### [List of tasks]
**1)** Translate this sentence from the business VR article into Spanish: "It also led to a rise in tools which support remote collaboration."
**2)** Copy the business VR article word for word, between "To say 2020" and "lot to offer.", inclusive.
**3)** Write what comes next in the business VR article, beginning after its final sentence.

### [Passage shown]
What's next for business VR in 2021?

HTC Vive
(Image credit: HTC)

To say 2020 was a tumultuous year would be generous, but when I look back it was definitely a landmark year for VR, with 2021 set to bring even more growth for the industry. Although we entered 2021 in another lockdown, the world of business VR has a lot to offer.

Here are my predictions on what the VR industry can look forward to this year. 

About the author

Graham Wheeler is HTC VIVE EMEA General Manager at HTC

The changing face of remote working

Last year during the first lockdown and travel restrictions, there was a short time where a lot of our external meetings were cancelled entirely – but people adapted quickly to working remotely, and moving into the summer, we actually ended up having more meetings than ever before. 

Major companies across the world have already made it clear that they won’t ask employees to go back to the old model of working almost exclusively in offices, embracing the opportunity to improve work/life balance, and not forcing people to live in major cities. 

From our research on the future of remote collaboration, a third of respondents (36%) expressed exhaustion after being faced with hours of video calls, with nearly half (47%) craving more face-to-face meetings to break the monotony of Zoom calls. There is much to be done to ensure the workforce remains engaged, with VR being an important solution.

Improved capabilities

Hand-tracking was a hot topic in 2020, with lots of new players offering plenty of innovations in this area – most of the industry has actually been experimenting with it for quite some time. Hand-tracking makes VR feel even more futuristic and intuitive, and adds another new way for users to interact - particularly when sitting in meetings in the workplace. 2021 will see more tech developed to make interactions natural – hand-tracking, more accurate body tracking, as well as facial expressions. It’s a level of immersion that will help different industries and workplaces adjust more to virtual meetings and remote collaboration.

Better hardware

The shift in remote working meant that suddenly hardware became a big focus – people needed good laptops, monitors, mics and webcams. It also led to a rise in tools which support remote collaboration. Adoption of VR-based tools has been increasing across a range of industries for everything from designing products, through to carrying out basic training for employees. As we continue to work from home with the “new norm”, we can expect businesses to continue investing and upgrading to better hardware, including more uptake of VR technology.

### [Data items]

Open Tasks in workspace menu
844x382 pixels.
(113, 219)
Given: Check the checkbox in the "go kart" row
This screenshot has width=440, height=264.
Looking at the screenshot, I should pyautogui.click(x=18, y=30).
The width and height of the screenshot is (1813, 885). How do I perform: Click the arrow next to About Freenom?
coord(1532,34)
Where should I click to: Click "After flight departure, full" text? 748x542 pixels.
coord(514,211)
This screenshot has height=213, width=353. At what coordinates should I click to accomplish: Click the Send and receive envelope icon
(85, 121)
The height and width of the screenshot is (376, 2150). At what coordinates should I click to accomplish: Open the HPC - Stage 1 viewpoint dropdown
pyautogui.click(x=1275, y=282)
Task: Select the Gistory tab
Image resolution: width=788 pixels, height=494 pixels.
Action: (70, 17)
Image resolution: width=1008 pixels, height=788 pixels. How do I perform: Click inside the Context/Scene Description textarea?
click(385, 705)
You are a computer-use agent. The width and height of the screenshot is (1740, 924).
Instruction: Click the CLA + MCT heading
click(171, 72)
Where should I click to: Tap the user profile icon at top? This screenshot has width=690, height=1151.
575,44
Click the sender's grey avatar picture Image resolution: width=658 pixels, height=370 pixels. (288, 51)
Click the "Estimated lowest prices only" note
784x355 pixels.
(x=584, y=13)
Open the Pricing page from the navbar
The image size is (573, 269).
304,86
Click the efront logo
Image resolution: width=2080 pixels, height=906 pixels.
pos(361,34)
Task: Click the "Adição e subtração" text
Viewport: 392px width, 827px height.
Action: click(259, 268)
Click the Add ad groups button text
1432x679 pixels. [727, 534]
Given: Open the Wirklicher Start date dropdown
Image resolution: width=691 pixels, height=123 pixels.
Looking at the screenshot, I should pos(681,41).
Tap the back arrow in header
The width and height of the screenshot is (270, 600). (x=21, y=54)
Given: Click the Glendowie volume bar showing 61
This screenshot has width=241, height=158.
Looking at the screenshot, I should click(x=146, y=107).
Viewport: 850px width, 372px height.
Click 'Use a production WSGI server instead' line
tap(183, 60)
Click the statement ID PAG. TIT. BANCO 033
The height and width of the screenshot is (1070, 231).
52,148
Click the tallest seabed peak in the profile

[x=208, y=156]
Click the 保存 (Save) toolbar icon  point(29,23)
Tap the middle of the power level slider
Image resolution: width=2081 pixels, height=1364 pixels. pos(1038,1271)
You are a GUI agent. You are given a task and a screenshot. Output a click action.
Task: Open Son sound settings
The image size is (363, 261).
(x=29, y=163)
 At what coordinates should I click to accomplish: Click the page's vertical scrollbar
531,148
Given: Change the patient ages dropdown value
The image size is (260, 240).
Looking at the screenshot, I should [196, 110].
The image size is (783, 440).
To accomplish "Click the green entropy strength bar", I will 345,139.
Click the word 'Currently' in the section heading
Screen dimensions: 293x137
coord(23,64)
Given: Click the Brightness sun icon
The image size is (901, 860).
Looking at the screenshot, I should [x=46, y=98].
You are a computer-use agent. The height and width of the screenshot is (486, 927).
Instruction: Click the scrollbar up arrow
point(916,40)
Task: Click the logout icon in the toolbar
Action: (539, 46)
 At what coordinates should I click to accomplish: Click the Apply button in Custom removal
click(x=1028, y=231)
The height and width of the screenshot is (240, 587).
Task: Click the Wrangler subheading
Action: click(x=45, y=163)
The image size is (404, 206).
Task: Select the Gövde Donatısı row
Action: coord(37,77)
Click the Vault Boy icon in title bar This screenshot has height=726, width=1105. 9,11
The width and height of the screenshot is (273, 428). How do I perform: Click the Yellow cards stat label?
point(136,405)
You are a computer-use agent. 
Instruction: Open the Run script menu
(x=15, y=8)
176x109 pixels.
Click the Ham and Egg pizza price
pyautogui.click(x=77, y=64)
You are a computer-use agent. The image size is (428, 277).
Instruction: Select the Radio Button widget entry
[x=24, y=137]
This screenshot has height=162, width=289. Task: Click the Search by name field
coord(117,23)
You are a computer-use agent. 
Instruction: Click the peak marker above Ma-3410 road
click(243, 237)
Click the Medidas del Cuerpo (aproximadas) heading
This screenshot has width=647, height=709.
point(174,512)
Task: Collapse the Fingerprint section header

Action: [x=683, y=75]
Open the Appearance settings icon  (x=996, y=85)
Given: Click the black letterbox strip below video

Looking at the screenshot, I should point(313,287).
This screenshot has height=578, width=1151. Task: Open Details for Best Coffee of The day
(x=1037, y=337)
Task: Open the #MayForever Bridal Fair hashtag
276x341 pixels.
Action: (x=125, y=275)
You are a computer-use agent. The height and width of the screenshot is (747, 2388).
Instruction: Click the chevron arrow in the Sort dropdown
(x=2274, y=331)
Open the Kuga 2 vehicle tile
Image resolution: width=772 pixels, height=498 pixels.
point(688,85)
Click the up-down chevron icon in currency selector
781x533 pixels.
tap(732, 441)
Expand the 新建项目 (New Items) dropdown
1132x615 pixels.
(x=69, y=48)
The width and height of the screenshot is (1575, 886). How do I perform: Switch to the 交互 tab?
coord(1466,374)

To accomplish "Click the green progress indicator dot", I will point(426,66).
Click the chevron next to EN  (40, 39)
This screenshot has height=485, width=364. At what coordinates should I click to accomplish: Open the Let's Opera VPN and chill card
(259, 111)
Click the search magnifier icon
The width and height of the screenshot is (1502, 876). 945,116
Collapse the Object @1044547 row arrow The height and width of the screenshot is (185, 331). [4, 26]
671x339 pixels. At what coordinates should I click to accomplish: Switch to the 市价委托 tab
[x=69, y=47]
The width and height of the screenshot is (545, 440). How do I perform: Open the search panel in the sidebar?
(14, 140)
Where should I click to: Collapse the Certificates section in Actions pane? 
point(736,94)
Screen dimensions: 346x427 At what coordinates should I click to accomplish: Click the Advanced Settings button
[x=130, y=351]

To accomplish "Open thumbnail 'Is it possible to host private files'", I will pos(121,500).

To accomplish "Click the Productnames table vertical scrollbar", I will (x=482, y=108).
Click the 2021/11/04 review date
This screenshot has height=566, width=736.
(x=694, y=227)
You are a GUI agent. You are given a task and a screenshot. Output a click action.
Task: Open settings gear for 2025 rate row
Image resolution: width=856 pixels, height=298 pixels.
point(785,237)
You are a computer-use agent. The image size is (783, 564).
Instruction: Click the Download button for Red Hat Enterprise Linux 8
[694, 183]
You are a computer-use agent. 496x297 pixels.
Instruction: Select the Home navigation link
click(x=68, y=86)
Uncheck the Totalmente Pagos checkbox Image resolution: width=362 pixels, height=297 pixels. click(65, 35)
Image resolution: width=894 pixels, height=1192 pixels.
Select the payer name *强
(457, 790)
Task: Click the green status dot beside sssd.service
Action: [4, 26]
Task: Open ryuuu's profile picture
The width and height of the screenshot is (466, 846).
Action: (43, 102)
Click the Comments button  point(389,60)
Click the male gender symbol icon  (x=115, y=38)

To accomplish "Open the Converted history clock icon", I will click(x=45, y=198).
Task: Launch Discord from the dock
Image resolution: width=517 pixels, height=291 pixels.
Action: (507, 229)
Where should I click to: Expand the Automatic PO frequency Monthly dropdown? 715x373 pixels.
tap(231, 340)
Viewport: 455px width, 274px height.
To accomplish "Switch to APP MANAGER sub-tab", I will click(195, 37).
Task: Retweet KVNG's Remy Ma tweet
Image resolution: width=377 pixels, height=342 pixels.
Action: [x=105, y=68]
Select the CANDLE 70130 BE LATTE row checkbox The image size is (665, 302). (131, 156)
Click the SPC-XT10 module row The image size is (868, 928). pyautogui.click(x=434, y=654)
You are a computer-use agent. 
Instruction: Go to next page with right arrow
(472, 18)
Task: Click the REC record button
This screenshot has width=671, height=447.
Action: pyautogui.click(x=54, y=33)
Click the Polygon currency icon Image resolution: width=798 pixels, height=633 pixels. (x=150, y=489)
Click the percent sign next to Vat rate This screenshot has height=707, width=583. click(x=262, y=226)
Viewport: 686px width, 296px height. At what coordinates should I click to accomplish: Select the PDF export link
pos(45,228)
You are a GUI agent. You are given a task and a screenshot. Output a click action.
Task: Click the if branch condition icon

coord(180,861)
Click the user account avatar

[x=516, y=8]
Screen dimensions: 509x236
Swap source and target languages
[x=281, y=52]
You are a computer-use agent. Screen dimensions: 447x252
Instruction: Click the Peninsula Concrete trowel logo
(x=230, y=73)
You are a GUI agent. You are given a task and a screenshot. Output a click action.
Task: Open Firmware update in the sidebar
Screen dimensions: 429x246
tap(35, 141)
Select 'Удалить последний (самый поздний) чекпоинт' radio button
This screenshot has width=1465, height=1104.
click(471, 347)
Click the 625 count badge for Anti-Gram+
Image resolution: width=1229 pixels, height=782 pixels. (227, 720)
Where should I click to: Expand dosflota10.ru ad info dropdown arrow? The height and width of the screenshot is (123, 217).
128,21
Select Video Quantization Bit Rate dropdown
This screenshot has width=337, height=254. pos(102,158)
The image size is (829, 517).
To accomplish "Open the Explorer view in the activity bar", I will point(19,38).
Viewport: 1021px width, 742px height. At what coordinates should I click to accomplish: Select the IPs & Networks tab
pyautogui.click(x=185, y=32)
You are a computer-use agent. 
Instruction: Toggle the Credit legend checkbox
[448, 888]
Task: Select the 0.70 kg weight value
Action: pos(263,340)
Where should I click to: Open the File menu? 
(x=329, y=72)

### [Responses by task]
**1)** También dio lugar a un aumento de las herramientas que apoyan la colaboración remota.

**2)**
To say 2020 was a tumultuous year would be generous, but when I look back it was definitely a landmark year for VR, with 2021 set to bring even more growth for the industry. Although we entered 2021 in another lockdown, the world of business VR has a lot to offer.

**3)**
Improved network

5G remains an important step forward for VR, for the added capacity and improved latency it offers. 2021 will see a focus on workplace deployment and more home solutions being developed. The potential for 5G in the workplace is huge, and we already work with a number of organisations who operate private 5G networks, which is especially suited to VR. Meetings can run entirely on a network, without interruption, complex 3D models can be uploaded in seconds and shared for real-time feedback.

Growing industry

On the developer side of things, the industry continues to grow stronger. There’s more talent joining the industry every day, and projects range from crowd funding through to corporate investment. The uncertainty around COVID meant that in some sectors investment slowed down, but overall we saw that VR continued to remain strong. We expect to see recruitment in this area continue to grow and be a key economic driver across EMEA in 2021 and beyond.

Someone asked me the other day - “I have a three-hour meeting, why would I do that in VR, wouldn’t it be uncomfortable?” But is that meeting comfortable in real life? Are you able to focus for the entire time? Sometimes the problem is that we’ve become conditioned and accustomed to things like long meetings - we just accept the time drain. 

The truth is that virtual reality is offering flexibility for workplaces like never before, allowing people to work from anywhere in the world. It is still only in the early stages of growth, but 2020 has shown us there is strong interest for businesses. The high-end of the B2B market has already seen a flurry of device launches at the end of 2020, again proving the demand. 

Omdia predicts that by 2025 the VR industry will be worth $10 billion, and 2021 is a critical element, continuing the momentum built in 2020 now that VR is undoubtedly established. VR is definitely one to watch, both on a technological and economical level in 2021.